About this task
Could you filter the listing for lines with the word "dimensions" and return them?

Dataset records
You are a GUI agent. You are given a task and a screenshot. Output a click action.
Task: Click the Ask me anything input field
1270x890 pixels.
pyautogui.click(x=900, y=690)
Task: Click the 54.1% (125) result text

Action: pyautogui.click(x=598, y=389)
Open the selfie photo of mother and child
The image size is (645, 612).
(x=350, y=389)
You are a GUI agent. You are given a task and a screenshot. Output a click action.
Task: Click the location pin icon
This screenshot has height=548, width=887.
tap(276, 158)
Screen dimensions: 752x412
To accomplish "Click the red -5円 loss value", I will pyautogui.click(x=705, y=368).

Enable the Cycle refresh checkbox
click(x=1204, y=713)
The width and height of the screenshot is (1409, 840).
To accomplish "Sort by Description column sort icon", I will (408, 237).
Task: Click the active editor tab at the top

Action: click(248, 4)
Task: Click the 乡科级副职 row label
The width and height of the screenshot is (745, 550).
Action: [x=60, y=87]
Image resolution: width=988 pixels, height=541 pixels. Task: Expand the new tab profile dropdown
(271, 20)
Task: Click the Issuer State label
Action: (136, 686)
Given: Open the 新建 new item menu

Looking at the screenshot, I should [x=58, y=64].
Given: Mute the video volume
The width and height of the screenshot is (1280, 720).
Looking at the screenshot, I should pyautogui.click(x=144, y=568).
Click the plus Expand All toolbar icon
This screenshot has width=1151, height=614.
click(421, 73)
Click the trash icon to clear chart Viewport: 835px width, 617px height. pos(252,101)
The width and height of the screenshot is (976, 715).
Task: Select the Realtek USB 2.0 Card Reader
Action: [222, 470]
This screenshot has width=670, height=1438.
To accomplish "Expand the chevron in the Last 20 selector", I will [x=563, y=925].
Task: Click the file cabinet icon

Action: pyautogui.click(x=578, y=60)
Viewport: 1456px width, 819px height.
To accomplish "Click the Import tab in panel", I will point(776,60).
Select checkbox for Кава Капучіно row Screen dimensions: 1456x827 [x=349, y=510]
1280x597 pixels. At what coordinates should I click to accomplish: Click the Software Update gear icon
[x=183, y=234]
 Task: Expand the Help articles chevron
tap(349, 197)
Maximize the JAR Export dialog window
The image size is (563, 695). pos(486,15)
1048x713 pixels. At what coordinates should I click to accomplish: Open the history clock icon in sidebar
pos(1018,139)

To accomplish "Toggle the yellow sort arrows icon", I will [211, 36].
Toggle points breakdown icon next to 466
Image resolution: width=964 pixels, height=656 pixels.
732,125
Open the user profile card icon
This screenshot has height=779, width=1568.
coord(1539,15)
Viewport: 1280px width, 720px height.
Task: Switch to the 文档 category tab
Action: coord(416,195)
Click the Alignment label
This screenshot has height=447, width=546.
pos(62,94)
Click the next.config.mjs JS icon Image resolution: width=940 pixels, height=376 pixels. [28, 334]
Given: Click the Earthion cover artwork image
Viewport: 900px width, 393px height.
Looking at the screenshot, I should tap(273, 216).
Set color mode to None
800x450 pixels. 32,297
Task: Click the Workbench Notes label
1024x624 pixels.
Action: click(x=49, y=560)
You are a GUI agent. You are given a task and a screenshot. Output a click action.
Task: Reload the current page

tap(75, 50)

Result of this exercise
Screen dimensions: 752x412
Select checkbox for Кава Капучіно row Screen dimensions: 1456x827 [x=349, y=510]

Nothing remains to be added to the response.